But if you break it down into simple, manageable steps and make sure you seek proper legal and financial advice, it’s actually easier than you think. There are seven steps you need to take:
- First off, you have to know how much money you can actually afford to spend on a property. That includes having all details of your savings, as well as stocks, shares or investments, to hand. Plus, it’s important not to forget about stamp duty, registration fees and legal costs. Needless to say, betting transactions and missed loan repayments are red flags to financial institutions, so ensure that these do not apply to you. It’s also necessary to have life insurance to buy a property, so get this sorted before house-hunting begins.
- Now you’re ready to pick a property. Once you’ve picked the right place, it’s time to appoint a solicitor, who will be able to help you with paperwork throughout the process.
- The first step towards securing your property is paying a refundable booking deposit to the estate agent, after which they can issue sales details – such as the names and current addresses of the buyer and seller, the price and the proposed closing date of the sale.

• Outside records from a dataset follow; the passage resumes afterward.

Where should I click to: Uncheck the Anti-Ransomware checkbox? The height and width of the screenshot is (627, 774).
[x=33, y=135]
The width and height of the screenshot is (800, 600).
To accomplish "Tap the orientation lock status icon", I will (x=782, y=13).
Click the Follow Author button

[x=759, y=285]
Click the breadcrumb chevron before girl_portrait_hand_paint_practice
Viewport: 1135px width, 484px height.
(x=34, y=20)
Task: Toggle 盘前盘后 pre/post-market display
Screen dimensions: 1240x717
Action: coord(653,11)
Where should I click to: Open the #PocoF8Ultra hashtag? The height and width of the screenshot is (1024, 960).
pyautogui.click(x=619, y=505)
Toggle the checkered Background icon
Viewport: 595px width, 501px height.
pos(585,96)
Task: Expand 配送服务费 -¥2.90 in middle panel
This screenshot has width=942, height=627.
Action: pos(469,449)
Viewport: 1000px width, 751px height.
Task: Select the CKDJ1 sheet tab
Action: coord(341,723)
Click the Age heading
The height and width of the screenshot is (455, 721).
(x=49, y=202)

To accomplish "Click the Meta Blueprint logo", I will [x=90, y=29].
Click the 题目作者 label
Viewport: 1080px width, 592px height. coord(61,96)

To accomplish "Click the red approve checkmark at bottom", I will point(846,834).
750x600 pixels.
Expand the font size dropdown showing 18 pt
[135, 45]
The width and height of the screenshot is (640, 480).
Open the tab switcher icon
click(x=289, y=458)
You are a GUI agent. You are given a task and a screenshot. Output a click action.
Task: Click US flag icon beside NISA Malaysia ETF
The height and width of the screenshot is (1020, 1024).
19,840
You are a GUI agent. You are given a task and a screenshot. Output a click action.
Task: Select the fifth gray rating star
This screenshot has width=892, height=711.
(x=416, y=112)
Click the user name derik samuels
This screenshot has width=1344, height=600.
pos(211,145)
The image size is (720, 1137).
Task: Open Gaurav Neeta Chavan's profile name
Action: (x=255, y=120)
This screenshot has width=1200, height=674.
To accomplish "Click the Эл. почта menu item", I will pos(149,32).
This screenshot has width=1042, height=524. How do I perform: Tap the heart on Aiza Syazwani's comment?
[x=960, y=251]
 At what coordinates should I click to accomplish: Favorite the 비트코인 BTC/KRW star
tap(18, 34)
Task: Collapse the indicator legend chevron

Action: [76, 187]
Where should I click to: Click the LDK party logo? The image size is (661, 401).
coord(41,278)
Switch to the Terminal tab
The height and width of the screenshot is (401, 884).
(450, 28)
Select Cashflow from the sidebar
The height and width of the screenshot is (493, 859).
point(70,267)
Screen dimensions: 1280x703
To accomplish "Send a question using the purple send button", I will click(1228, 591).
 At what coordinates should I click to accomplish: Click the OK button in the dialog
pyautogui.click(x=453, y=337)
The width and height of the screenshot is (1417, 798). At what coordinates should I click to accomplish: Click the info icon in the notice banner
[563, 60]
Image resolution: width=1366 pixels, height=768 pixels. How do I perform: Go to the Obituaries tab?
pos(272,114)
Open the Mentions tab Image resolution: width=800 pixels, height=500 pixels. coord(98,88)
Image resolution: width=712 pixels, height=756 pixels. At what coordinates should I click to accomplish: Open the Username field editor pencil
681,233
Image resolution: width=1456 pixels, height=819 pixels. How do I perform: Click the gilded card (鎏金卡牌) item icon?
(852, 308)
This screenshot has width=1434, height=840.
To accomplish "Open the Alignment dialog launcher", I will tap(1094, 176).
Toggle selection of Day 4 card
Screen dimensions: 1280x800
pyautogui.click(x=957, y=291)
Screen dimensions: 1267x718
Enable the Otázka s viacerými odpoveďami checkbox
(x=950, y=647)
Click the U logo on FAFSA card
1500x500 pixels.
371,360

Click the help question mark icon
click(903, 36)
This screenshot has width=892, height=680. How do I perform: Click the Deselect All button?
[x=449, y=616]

- Next, contracts are issued, as well as copies of title deeds. The contract is prepared by the Vendor’s solicitor. The solicitor needs to check the terms of the proposed contract and review the title documents. This involves examining any issue which may affect the property such as planning issues, rights of way, mapping issues etc. In the case of a second-hand property you should arrange for a building survey to be carried out. Your bank or building society will send you a loan pack, which needs to be completed and signed. After checking and signing the contract, it’s time to pay the contract deposit, which is usually 10% of the purchase price minus the booking deposit you’ve already paid.
- Next up, the contracts are exchanged and a binding agreement is made between the parties. Your solicitor will raise a requisition on title after loan acceptance documents have been returned to your bank or building society. This requisition on title is then sent to the seller’s solicitor.
- Next, the balance of funds are delivered and exchanged for the completion documents. Finally, it’s time for the close of sale. This is the good news: this is the time you get the all-important keys.
- But there’s still a bit of work to do: the purchase deed must be signed and be stamped by your solicitor. Then, the deed is sent to the land registry for registration. Regardless of how long this process takes to complete, at this point you’re now the legal owner of the property. Congratulations!
Buying a property doesn’t have to be an insurmountable hurdle. By following the tips above, you’ll be able to navigate the process without much difficulty.